** start of Provided text **
Why design and human-centred design thinking is so important to IBM

CMO chats with distinguished designer, Doug Powell, about Big Blue's massive investment into design thinking and why it's becoming so important to modern business

Doug Powell
Doug Powell

Design thinking began in the realm of design, academia and startups. But it’s increasingly gaining favour in the corporate world as a tool and methodology for designing business processes, products and services, problem identification and problem solving and ensuring a more human and customer-centric approach.

IBM distinguished designer, Doug Powell, has 30 years of experience in a range of design disciplines. He’s been a visual designer, business owners, education, community organiser, and chair of the US professional design association, AIGA.

For the past four years, he’s been working as a leader with the team at IBM on a rebirth of its design program, fostering stronger design and human-centred design thinking within the organisation, as well as across its client relationships.

CMO had the opportunity to chat with Powell during a recent visit to Sydney for the annual Vivid Festival, to ask him about why design is so important to today’s business culture and how it’s helping Big Blue improve its own client experiences.
** end of Provided text **
** start of Data shown **
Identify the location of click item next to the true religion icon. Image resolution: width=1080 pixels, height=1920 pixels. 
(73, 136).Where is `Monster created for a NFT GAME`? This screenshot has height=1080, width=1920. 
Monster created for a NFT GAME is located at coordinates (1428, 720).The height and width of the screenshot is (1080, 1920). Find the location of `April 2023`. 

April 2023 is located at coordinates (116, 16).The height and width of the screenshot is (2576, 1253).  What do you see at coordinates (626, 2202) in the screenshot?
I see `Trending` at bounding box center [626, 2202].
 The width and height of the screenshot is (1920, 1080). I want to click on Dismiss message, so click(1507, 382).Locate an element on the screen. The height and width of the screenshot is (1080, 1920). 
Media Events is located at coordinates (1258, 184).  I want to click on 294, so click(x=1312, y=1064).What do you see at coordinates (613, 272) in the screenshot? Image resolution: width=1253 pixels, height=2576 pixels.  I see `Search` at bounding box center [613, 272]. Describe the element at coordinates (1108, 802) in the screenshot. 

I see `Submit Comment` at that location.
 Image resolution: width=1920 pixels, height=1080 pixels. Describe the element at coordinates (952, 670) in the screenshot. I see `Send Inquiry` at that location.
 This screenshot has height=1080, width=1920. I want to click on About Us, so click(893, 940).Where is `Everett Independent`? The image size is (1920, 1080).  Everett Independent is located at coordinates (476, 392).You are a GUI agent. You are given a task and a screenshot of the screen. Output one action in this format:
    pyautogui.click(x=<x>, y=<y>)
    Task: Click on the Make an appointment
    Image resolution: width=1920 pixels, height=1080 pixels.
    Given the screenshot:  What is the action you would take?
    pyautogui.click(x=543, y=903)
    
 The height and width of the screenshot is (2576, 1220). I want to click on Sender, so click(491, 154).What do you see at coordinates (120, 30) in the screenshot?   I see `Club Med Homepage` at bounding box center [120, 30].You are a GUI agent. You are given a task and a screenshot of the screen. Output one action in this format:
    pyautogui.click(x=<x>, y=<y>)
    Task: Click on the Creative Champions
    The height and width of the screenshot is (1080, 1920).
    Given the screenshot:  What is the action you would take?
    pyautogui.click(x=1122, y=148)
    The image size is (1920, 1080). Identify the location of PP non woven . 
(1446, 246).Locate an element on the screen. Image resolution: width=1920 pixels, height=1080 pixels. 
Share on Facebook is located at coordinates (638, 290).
** end of Data shown **
Exercise set |
1: Write out, word for word, the passage of the article on design thinking at IBM that opens with the words containing "CMO chats with" and closes with "and customer-centric approach.".
2: Write the next part of the article on design thinking at IBM, starting immediately after its final sentence.
The records were taken from a separate source unrelated to the article on design thinking at IBM.

Task responses |
1:
CMO chats with distinguished designer, Doug Powell, about Big Blue's massive investment into design thinking and why it's becoming so important to modern business

Doug Powell
Doug Powell

Design thinking began in the realm of design, academia and startups. But it’s increasingly gaining favour in the corporate world as a tool and methodology for designing business processes, products and services, problem identification and problem solving and ensuring a more human and customer-centric approach.

2:
Why are we seeing such an emphasis placed on design in business?

Doug Powell (DP): It’s a great question and a fascinating one. If you look at our organisation, IBM had focus on design that goes back to the middle of the 20th century. Thomas Watson Junior, the chairman in the 1950s through to 1970s, is the one who first uttered the phrase: ‘Good design is good business’.

Fast forward to the contemporary era, and we’re in an era of user experiences really driving business and product differentiation, and commercialisation for companies of all sizes and scale. We associate that with startups and companies that have a much shorter history than IBM. But virtually every business has a user of some sort, who is having an experience with a product, service, brand, space and people.

Designers are the people with the expertise to build great user experiences.

What is design thinking then when applied to business -  is it a way of working, a culture, process?

DP: Design thinking as a way of working is a great way to describe design thinking. The mission of IBM’s design program is to create a sustainable culture of design and design thinking. That word ‘culture’ is central to that. Culture is the way an organisation behaviours, works together, collaborates and the way we are in the world.

Design thinking is a very different way for most IBM staff to work . For a company that has been driven by technology and an engineering mindset for most of its history, a human-centred design thinking approach is new. It’s no small task to change the behaviour and culture the size of IBM.

How has that evolved in practice?

DP: We have that mission of sustainable culture of change. We address that through a three-pillar formula of people plus practices plus places.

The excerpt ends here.